--- START ---

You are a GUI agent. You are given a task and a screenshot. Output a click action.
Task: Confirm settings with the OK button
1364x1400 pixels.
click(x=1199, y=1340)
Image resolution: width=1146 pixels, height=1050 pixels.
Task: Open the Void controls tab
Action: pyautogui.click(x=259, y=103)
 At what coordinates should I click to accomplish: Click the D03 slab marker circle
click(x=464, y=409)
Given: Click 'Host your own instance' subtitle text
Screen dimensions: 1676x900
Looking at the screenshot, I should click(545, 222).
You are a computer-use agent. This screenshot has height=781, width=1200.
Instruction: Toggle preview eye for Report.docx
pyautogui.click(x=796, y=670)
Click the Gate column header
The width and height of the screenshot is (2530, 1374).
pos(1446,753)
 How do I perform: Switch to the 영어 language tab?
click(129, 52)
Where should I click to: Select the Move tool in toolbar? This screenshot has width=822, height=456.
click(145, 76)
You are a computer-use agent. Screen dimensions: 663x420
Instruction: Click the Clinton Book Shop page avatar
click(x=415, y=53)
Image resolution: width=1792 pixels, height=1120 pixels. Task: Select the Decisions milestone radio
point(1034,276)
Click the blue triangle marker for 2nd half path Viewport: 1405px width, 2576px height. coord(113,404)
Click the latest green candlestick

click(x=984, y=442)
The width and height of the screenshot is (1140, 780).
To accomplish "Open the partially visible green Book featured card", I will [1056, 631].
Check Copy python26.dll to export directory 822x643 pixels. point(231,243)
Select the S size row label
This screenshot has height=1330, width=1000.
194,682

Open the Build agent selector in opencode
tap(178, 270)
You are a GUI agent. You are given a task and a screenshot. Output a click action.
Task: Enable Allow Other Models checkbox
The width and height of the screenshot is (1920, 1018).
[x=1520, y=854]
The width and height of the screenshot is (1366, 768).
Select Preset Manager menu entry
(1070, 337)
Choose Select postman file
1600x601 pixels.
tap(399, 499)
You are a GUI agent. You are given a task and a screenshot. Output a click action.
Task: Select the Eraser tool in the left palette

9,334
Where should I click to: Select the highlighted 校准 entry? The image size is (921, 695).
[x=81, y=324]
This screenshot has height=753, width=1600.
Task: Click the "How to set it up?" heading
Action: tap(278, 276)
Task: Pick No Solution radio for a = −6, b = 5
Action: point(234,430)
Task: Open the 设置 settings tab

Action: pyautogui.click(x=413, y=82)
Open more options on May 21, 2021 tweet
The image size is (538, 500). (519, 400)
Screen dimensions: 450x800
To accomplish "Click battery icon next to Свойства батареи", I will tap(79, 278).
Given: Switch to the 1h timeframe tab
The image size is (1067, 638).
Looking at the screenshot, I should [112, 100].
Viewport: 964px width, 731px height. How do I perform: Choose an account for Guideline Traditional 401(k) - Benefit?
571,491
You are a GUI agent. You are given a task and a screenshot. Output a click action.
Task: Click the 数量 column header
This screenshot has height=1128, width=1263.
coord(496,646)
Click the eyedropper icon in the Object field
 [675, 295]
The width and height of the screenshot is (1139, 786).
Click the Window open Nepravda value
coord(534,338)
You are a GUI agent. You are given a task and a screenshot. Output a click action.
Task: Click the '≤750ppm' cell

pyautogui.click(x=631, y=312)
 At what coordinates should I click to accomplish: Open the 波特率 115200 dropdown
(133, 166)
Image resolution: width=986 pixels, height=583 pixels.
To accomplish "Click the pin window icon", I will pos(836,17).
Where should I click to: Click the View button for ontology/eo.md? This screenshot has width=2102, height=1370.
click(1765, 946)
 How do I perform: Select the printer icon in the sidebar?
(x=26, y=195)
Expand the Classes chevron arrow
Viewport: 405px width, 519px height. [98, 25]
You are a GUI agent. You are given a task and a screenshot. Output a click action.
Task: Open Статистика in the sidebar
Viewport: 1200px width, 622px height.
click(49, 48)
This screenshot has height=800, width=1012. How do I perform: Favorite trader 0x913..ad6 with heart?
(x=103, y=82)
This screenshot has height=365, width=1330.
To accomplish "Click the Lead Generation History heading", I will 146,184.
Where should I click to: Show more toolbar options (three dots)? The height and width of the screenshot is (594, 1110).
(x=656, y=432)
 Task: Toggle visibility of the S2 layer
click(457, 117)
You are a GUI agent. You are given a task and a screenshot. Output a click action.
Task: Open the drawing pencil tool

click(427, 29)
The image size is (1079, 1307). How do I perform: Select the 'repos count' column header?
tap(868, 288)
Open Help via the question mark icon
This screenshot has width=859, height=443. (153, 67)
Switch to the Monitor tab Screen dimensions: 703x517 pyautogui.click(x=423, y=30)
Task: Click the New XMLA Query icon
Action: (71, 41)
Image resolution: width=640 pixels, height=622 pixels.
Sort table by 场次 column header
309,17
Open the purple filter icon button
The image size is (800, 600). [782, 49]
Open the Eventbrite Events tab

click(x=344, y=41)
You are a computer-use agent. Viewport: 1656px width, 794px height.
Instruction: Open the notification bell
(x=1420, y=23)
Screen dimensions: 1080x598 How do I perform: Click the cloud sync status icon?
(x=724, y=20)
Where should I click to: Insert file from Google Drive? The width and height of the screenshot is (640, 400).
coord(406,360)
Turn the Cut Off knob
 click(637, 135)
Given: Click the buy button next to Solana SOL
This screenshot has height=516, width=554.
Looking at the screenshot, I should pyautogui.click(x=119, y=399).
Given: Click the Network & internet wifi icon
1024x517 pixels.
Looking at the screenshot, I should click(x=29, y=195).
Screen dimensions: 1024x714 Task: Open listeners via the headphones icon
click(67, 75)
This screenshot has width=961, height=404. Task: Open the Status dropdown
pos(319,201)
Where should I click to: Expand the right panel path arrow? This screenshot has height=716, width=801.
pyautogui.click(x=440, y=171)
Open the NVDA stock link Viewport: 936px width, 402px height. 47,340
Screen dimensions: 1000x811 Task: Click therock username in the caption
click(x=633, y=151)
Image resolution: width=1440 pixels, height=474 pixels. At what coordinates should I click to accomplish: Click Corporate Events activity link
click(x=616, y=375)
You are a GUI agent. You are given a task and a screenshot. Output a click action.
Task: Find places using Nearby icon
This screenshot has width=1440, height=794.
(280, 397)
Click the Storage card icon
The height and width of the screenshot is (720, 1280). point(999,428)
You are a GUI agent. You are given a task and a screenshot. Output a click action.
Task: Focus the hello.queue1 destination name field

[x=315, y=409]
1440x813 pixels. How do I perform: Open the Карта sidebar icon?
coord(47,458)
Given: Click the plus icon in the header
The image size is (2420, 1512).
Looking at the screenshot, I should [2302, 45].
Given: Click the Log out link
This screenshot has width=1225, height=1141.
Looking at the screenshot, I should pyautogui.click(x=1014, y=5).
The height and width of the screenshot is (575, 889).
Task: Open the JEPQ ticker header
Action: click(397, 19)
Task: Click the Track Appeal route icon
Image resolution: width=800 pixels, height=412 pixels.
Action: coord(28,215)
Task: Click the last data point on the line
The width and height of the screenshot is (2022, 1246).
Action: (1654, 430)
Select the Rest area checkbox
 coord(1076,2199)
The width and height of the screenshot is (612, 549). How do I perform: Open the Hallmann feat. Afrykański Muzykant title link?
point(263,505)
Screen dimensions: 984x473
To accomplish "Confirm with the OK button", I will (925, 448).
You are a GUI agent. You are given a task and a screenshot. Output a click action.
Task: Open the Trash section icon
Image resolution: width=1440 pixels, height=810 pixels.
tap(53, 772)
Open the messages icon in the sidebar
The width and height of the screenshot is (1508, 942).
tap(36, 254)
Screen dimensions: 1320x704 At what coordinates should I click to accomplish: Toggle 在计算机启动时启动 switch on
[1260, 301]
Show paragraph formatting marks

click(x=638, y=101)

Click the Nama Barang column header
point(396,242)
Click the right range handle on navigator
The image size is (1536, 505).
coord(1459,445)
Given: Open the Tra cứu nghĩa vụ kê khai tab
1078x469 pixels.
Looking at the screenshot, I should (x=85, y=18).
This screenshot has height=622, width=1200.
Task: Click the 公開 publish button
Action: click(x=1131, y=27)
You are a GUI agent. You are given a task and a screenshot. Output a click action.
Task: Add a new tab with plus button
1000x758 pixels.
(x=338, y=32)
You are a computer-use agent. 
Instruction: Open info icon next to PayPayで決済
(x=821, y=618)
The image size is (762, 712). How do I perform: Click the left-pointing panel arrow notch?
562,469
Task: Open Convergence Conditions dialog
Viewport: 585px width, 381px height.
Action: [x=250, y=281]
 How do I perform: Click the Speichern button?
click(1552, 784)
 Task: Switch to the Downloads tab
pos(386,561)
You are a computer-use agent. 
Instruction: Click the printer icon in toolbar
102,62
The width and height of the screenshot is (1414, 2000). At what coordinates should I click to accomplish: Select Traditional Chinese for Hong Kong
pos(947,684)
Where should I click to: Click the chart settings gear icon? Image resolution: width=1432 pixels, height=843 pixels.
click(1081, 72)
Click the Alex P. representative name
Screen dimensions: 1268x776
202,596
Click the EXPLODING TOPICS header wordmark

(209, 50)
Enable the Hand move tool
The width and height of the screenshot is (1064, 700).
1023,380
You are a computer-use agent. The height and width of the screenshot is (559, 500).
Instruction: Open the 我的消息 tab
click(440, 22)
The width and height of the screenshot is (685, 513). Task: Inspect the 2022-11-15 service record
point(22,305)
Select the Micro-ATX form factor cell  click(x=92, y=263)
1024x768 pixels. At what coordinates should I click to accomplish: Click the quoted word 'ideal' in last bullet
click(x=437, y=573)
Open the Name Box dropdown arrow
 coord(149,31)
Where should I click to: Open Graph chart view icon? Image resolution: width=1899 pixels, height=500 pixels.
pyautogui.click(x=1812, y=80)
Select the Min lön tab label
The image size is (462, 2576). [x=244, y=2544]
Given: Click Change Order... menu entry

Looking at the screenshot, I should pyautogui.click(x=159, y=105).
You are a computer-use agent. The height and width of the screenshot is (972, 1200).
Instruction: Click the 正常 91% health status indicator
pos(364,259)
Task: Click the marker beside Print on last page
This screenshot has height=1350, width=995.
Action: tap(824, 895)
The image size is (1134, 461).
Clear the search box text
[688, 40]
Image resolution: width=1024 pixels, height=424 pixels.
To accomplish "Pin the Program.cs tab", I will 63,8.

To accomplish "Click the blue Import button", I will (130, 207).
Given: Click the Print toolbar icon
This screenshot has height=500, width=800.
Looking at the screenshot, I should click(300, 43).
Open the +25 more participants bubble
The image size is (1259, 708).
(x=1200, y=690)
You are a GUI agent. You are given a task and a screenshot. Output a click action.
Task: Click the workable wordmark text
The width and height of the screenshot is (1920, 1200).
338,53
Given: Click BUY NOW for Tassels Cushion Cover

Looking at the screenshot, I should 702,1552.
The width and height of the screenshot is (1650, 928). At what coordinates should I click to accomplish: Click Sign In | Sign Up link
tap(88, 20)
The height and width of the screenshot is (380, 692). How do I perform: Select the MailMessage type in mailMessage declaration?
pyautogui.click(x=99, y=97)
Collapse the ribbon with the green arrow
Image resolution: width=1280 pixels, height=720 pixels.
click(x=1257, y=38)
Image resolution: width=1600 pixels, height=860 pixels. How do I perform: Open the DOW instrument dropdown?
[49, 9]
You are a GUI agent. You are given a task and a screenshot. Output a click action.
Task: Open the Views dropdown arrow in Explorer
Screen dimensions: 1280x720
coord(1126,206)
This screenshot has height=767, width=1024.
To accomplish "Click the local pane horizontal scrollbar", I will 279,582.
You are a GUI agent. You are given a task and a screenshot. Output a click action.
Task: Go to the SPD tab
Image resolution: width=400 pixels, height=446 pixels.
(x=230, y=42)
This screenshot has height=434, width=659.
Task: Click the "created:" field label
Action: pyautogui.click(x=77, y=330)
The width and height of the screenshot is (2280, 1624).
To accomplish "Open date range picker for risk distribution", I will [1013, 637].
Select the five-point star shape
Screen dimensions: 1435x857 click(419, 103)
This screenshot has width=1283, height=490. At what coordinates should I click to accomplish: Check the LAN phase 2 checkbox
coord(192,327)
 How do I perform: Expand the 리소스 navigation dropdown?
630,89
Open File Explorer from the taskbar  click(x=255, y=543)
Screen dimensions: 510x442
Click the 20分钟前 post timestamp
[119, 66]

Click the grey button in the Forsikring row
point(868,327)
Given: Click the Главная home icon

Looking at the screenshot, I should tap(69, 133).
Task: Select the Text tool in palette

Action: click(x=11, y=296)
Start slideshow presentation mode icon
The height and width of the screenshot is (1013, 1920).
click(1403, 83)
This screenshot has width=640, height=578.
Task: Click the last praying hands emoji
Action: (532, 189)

--- END ---

From the records above, print only the lines between the one holding "Click the Nama Barang column header" and the one holding "Select the Micro-ATX", inclusive, exactly as they stand.

EXPECTED ANSWER -
Click the Nama Barang column header
point(396,242)
Click the right range handle on navigator
The image size is (1536, 505).
coord(1459,445)
Given: Open the Tra cứu nghĩa vụ kê khai tab
1078x469 pixels.
Looking at the screenshot, I should (x=85, y=18).
This screenshot has height=622, width=1200.
Task: Click the 公開 publish button
Action: click(x=1131, y=27)
You are a GUI agent. You are given a task and a screenshot. Output a click action.
Task: Add a new tab with plus button
1000x758 pixels.
(x=338, y=32)
You are a computer-use agent. 
Instruction: Open info icon next to PayPayで決済
(x=821, y=618)
The image size is (762, 712). How do I perform: Click the left-pointing panel arrow notch?
562,469
Task: Open Convergence Conditions dialog
Viewport: 585px width, 381px height.
Action: [x=250, y=281]
 How do I perform: Click the Speichern button?
click(1552, 784)
 Task: Switch to the Downloads tab
pos(386,561)
You are a computer-use agent. 
Instruction: Click the printer icon in toolbar
102,62
The width and height of the screenshot is (1414, 2000). At what coordinates should I click to accomplish: Select Traditional Chinese for Hong Kong
pos(947,684)
Where should I click to: Click the chart settings gear icon? Image resolution: width=1432 pixels, height=843 pixels.
click(1081, 72)
Click the Alex P. representative name
Screen dimensions: 1268x776
202,596
Click the EXPLODING TOPICS header wordmark

(209, 50)
Enable the Hand move tool
The width and height of the screenshot is (1064, 700).
1023,380
You are a computer-use agent. The height and width of the screenshot is (559, 500).
Instruction: Open the 我的消息 tab
click(440, 22)
The width and height of the screenshot is (685, 513). Task: Inspect the 2022-11-15 service record
point(22,305)
Select the Micro-ATX form factor cell  click(x=92, y=263)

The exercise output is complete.